__REQUEST__. Put every line of the records below into a numbered list, skipping blank lines and leaving out the pictures.

__THE DATA__.
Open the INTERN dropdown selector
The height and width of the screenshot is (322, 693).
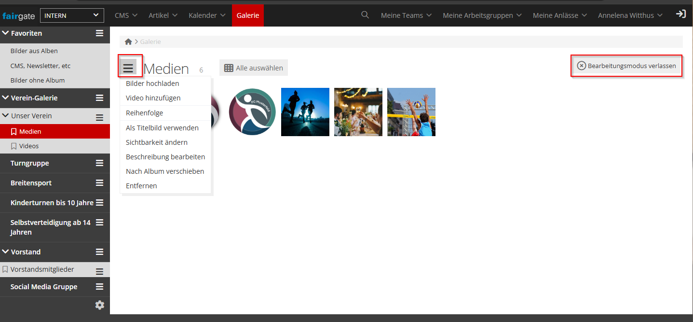point(72,15)
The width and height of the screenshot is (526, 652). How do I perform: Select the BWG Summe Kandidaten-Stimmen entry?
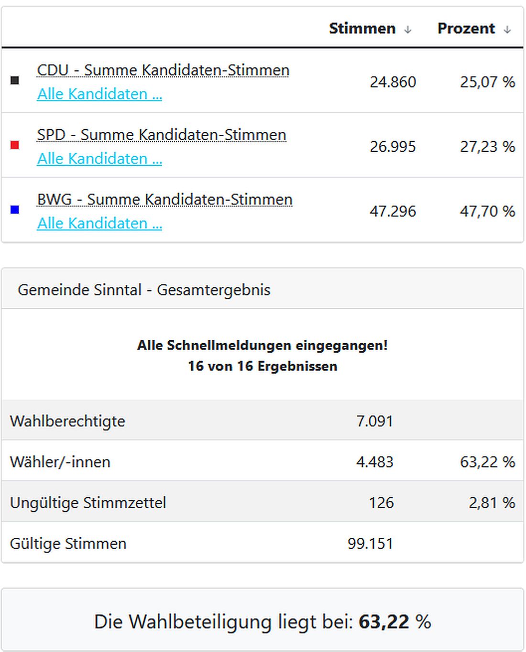[165, 199]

__EXERCISE SOLUTION__.
1. Open the INTERN dropdown selector
2. The height and width of the screenshot is (322, 693).
3. point(72,15)
4. The width and height of the screenshot is (526, 652). How do I perform: Select the BWG Summe Kandidaten-Stimmen entry?
5. [165, 199]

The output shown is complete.